■ Task goal ■
Copy out every line of the records below word for word, leaving the pictures out of your answer.

(begin)

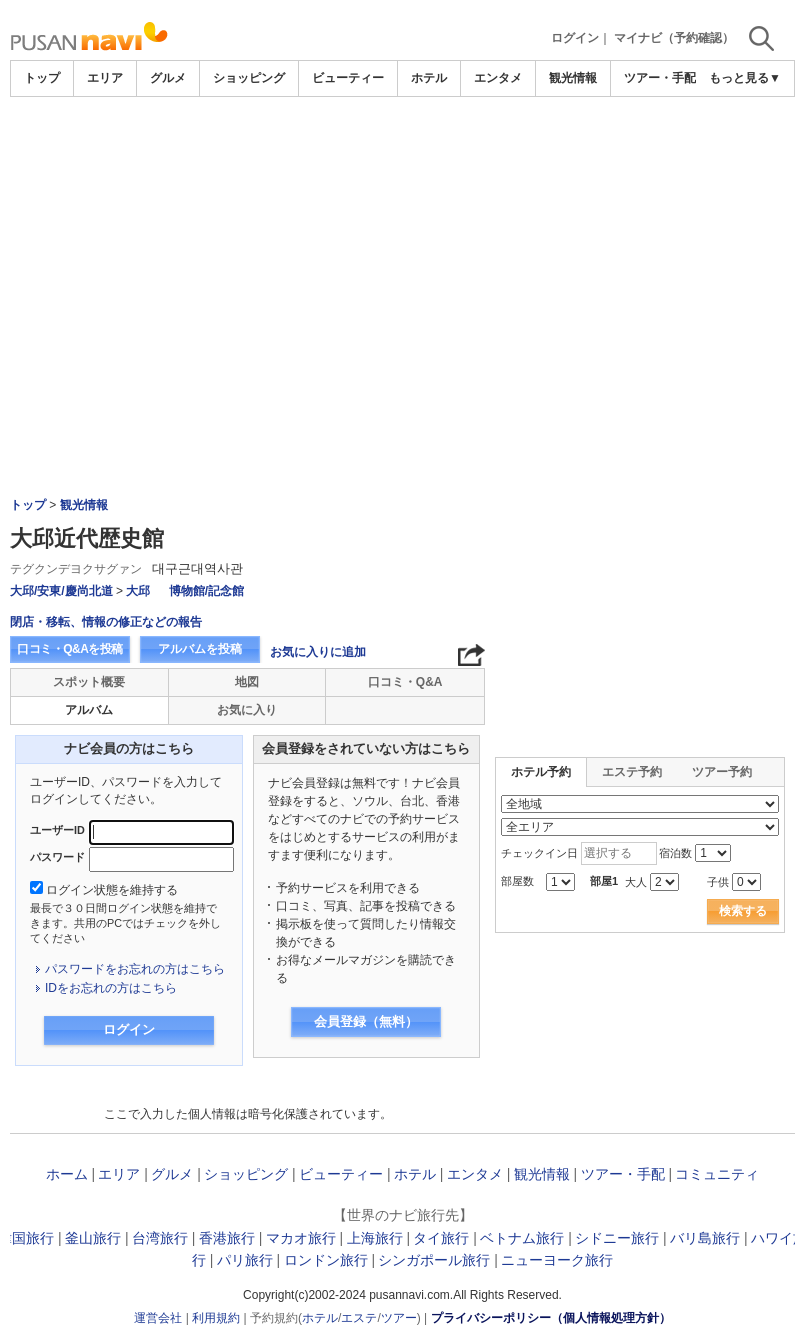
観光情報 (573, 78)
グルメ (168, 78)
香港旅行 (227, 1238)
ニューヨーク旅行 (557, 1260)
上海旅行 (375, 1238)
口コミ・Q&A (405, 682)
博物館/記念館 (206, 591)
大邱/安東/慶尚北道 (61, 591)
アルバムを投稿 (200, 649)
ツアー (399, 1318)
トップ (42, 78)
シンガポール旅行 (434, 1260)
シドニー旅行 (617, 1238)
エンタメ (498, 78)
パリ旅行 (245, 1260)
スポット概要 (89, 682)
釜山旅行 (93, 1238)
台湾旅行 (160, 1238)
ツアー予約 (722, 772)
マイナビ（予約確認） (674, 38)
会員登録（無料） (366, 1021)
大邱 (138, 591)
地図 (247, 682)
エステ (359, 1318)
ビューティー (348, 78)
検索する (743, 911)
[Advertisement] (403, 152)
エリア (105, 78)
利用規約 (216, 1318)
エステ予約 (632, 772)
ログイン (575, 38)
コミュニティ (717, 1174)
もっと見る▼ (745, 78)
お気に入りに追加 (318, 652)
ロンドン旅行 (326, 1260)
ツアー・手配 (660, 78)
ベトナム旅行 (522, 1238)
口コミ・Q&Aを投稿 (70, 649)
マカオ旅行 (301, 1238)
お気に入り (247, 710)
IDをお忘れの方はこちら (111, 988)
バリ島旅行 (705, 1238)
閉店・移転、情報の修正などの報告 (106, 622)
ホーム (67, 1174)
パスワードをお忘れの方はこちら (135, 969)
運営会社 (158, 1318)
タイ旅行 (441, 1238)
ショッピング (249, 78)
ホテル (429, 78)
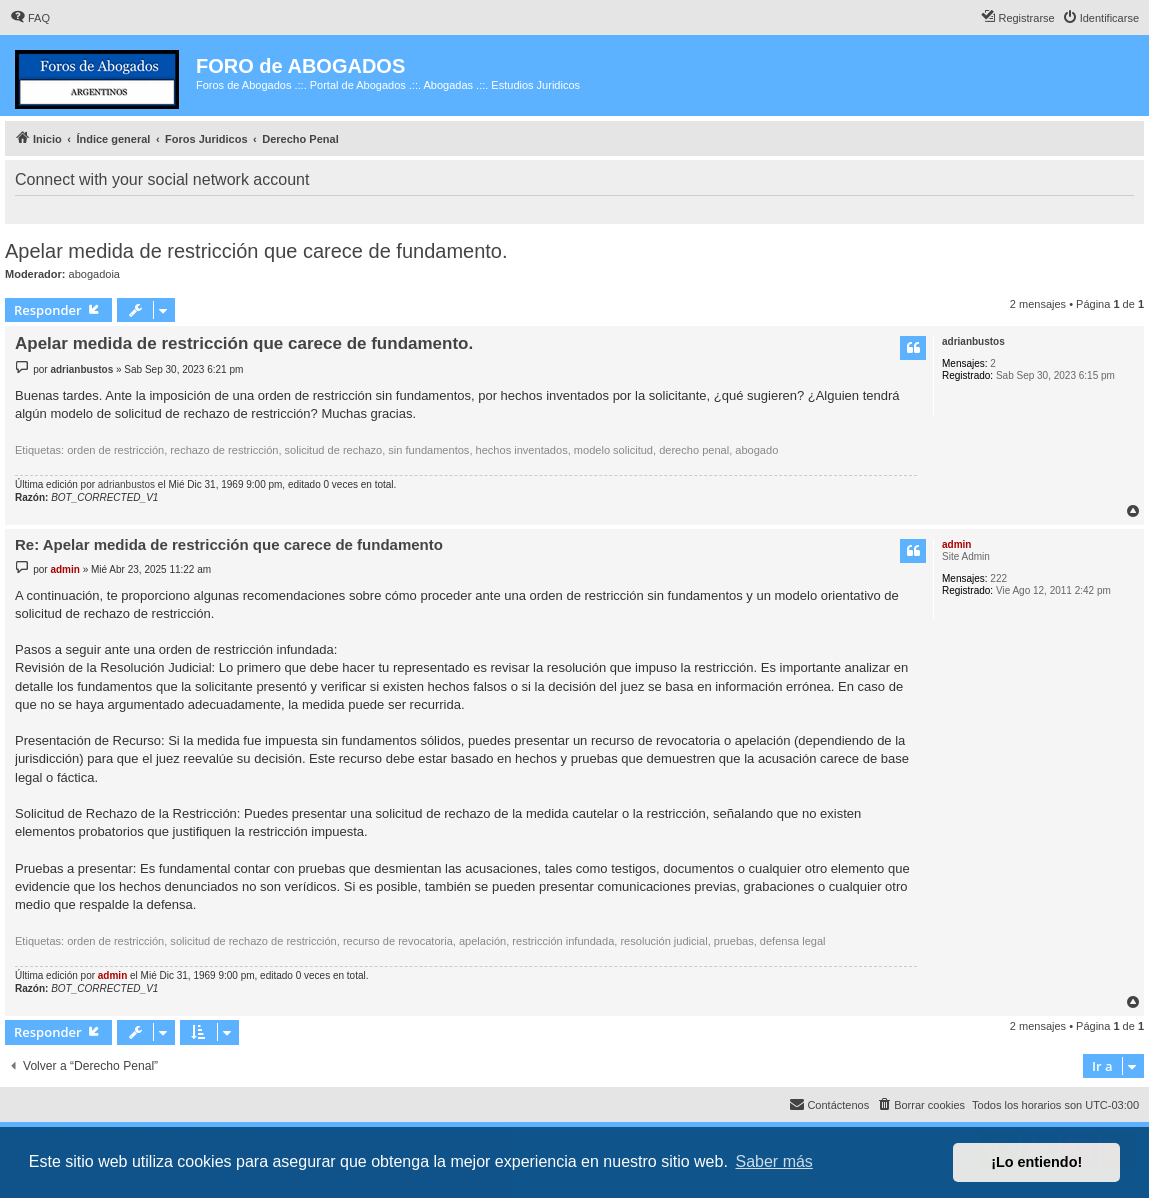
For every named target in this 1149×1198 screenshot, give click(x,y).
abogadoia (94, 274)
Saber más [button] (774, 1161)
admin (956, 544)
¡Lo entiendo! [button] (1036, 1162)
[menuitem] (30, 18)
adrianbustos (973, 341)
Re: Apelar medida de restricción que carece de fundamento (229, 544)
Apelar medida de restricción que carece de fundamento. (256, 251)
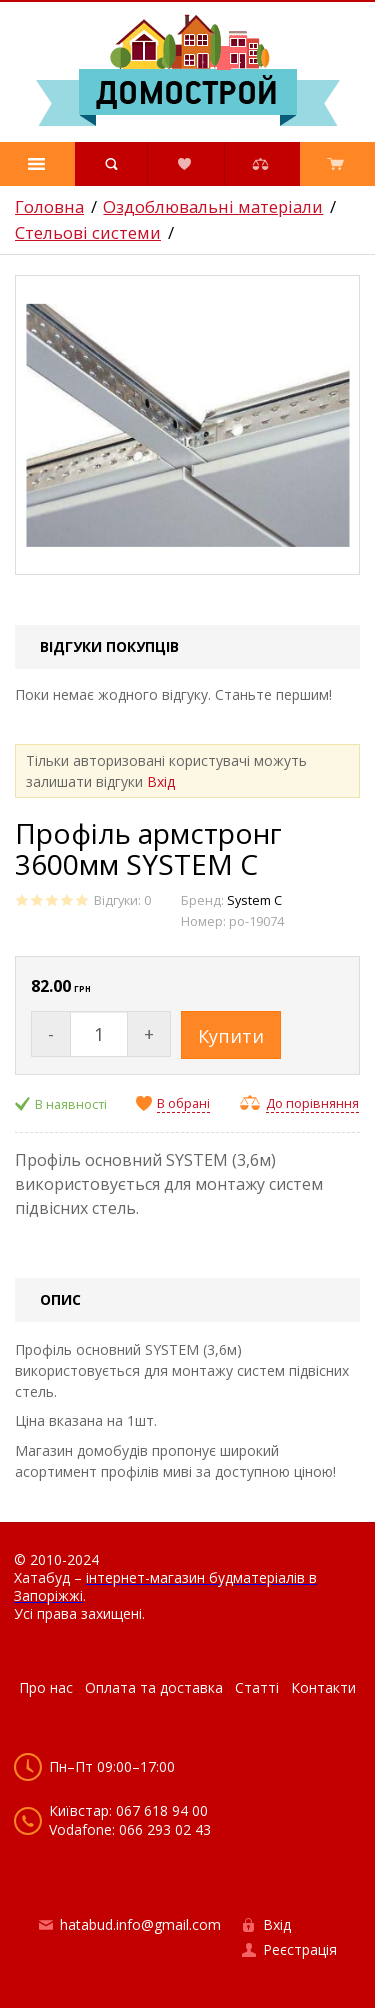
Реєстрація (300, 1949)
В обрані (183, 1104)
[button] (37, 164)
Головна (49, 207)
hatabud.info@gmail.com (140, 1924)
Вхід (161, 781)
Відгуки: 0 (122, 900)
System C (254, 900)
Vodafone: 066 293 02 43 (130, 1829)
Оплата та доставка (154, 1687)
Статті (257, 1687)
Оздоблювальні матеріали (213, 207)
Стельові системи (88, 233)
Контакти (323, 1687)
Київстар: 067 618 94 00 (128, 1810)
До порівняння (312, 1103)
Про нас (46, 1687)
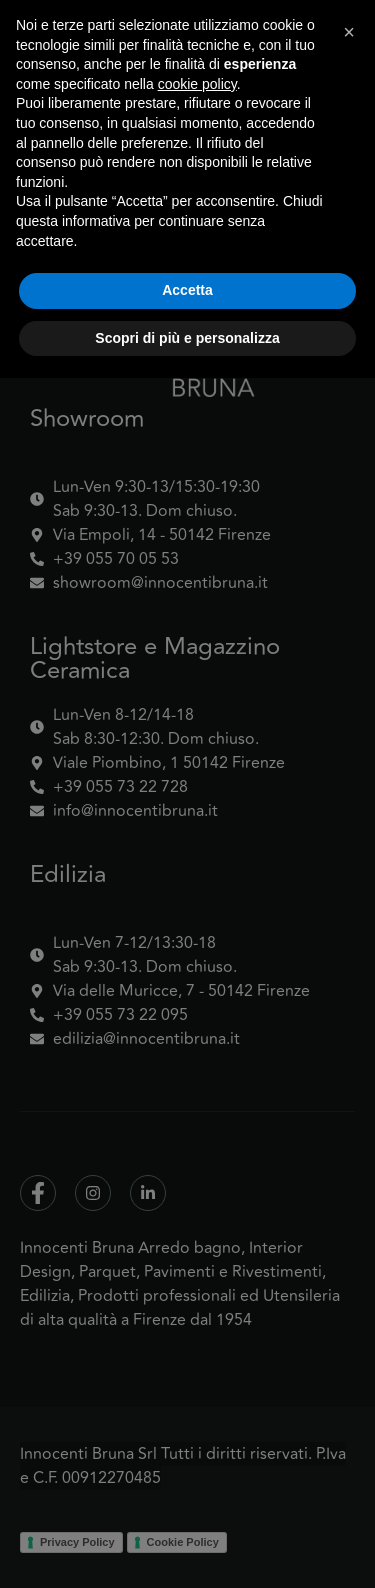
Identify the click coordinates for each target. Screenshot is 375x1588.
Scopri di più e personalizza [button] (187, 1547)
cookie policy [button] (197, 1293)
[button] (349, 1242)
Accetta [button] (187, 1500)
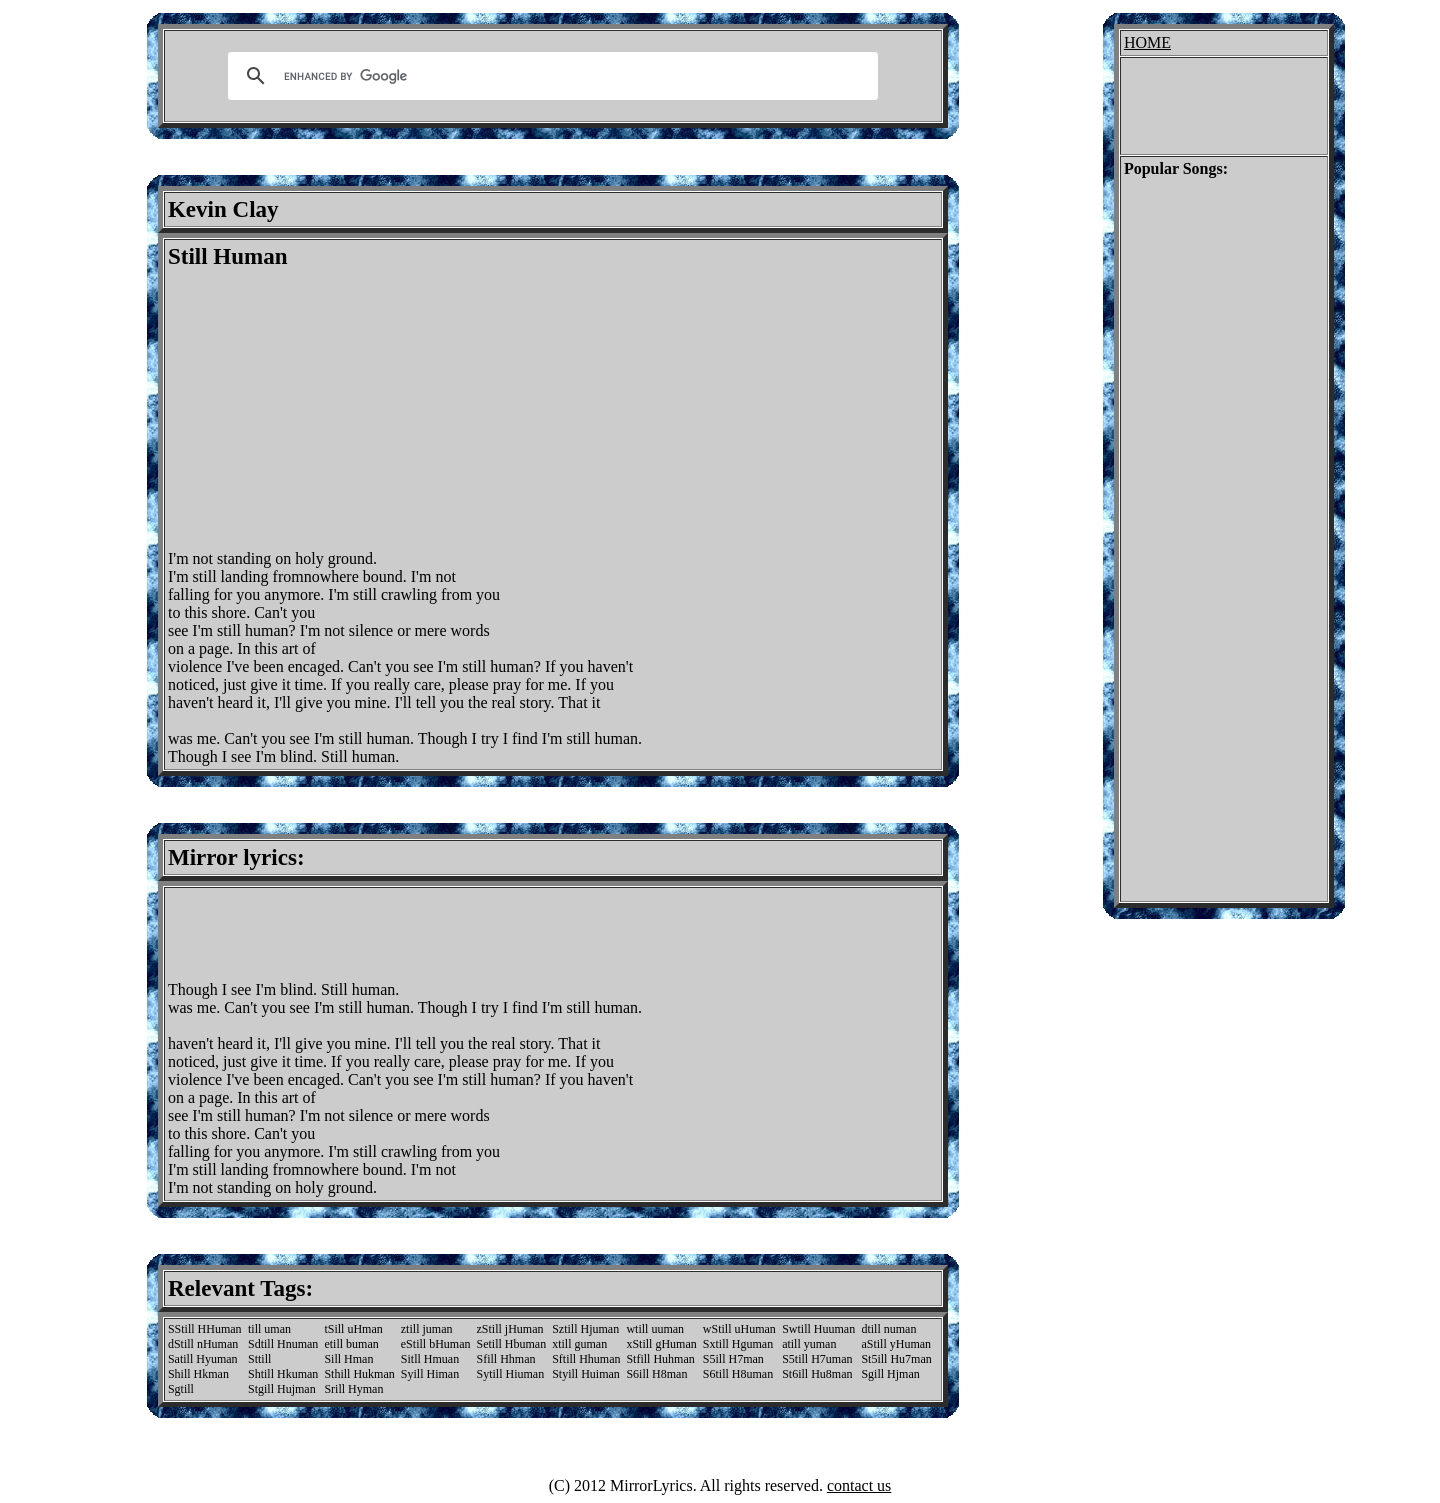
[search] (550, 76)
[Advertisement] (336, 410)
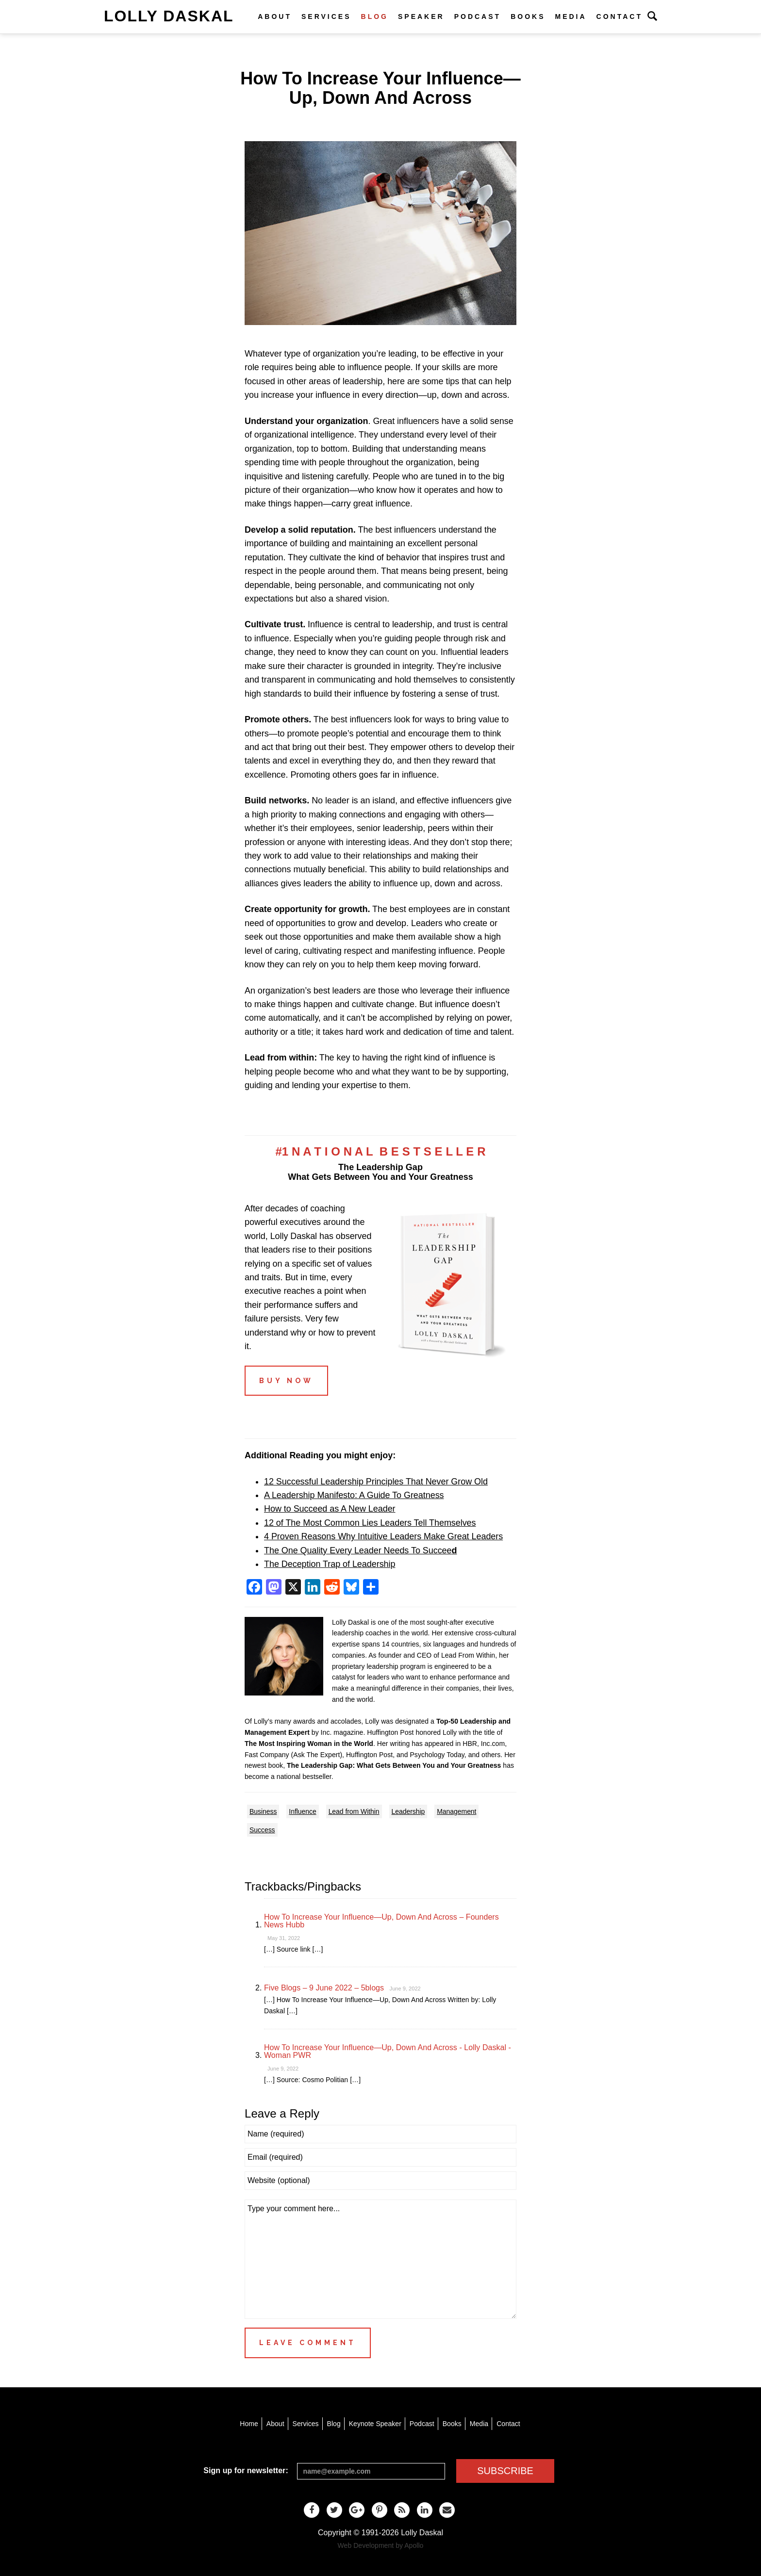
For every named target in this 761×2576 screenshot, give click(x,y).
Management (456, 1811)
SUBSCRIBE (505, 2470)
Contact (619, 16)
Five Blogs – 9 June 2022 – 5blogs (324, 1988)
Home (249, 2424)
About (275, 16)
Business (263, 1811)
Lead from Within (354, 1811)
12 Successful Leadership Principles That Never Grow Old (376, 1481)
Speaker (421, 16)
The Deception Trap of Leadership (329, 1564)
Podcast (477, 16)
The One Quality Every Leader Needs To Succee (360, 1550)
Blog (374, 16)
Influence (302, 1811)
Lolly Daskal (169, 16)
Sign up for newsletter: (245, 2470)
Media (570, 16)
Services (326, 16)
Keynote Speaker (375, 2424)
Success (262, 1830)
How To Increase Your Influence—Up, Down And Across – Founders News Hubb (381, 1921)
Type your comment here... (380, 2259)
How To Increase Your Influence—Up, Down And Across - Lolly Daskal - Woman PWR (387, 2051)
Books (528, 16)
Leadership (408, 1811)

(end)

■ Result of this exercise ■
観光情報 (573, 78)
グルメ (168, 78)
香港旅行 (227, 1238)
ニューヨーク旅行 (557, 1260)
上海旅行 (375, 1238)
口コミ・Q&A (405, 682)
博物館/記念館 (206, 591)
大邱/安東/慶尚北道 (61, 591)
アルバムを投稿 (200, 649)
ツアー (399, 1318)
トップ (42, 78)
シンガポール旅行 (434, 1260)
シドニー旅行 (617, 1238)
エンタメ (498, 78)
パリ旅行 (245, 1260)
スポット概要 (89, 682)
釜山旅行 (93, 1238)
台湾旅行 (160, 1238)
ツアー予約 (722, 772)
マイナビ（予約確認） (674, 38)
会員登録（無料） (366, 1021)
大邱 (138, 591)
地図 (247, 682)
エステ (359, 1318)
ビューティー (348, 78)
検索する (743, 911)
[Advertisement] (403, 152)
エリア (105, 78)
利用規約 (216, 1318)
エステ予約 (632, 772)
ログイン (575, 38)
コミュニティ (717, 1174)
もっと見る▼ (745, 78)
お気に入りに追加 (318, 652)
ロンドン旅行 (326, 1260)
ツアー・手配 (660, 78)
ベトナム旅行 (522, 1238)
口コミ・Q&Aを投稿 (70, 649)
マカオ旅行 (301, 1238)
お気に入り (247, 710)
IDをお忘れの方はこちら (111, 988)
バリ島旅行 (705, 1238)
閉店・移転、情報の修正などの報告 (106, 622)
ホーム (67, 1174)
パスワードをお忘れの方はこちら (135, 969)
運営会社 (158, 1318)
タイ旅行 (441, 1238)
ショッピング (249, 78)
ホテル (429, 78)
For every named target in this 1149×1198 screenshot, give click(x,y).
abogadoia (94, 274)
Saber más [button] (774, 1161)
admin (956, 544)
¡Lo entiendo! [button] (1036, 1162)
[menuitem] (30, 18)
adrianbustos (973, 341)
Re: Apelar medida de restricción que carece de fundamento (229, 544)
Apelar medida de restricción que carece de fundamento. (256, 251)
Реєстрація (300, 1949)
В обрані (183, 1104)
[button] (37, 164)
Головна (49, 207)
hatabud.info@gmail.com (140, 1924)
Вхід (161, 781)
Відгуки: 0 (122, 900)
System C (254, 900)
Vodafone: 066 293 02 43 (130, 1829)
Оплата та доставка (154, 1687)
Статті (257, 1687)
Оздоблювальні матеріали (213, 207)
Стельові системи (88, 233)
Контакти (323, 1687)
Київстар: 067 618 94 00 (128, 1810)
До порівняння (312, 1103)
Про нас (46, 1687)
Identify the click coordinates for each target. Screenshot is 375x1588.
Scopri di più e personalizza [button] (187, 1547)
cookie policy [button] (197, 1293)
[button] (349, 1242)
Accetta [button] (187, 1500)
[search] (550, 76)
[Advertisement] (336, 410)
For every named target in this 761×2576 screenshot, give click(x,y).
Management (456, 1811)
SUBSCRIBE (505, 2470)
Contact (619, 16)
Five Blogs – 9 June 2022 – 5blogs (324, 1988)
Home (249, 2424)
About (275, 16)
Business (263, 1811)
Lead from Within (354, 1811)
12 Successful Leadership Principles That Never Grow Old (376, 1481)
Speaker (421, 16)
The Deception Trap of Leadership (329, 1564)
Podcast (477, 16)
The One Quality Every Leader Needs To Succee (360, 1550)
Blog (374, 16)
Influence (302, 1811)
Lolly Daskal (169, 16)
Sign up for newsletter: (245, 2470)
Media (570, 16)
Services (326, 16)
Keynote Speaker (375, 2424)
Success (262, 1830)
How To Increase Your Influence—Up, Down And Across – Founders News Hubb (381, 1921)
Type your comment here... (380, 2259)
How To Increase Your Influence—Up, Down And Across - Lolly Daskal - Woman PWR (387, 2051)
Books (528, 16)
Leadership (408, 1811)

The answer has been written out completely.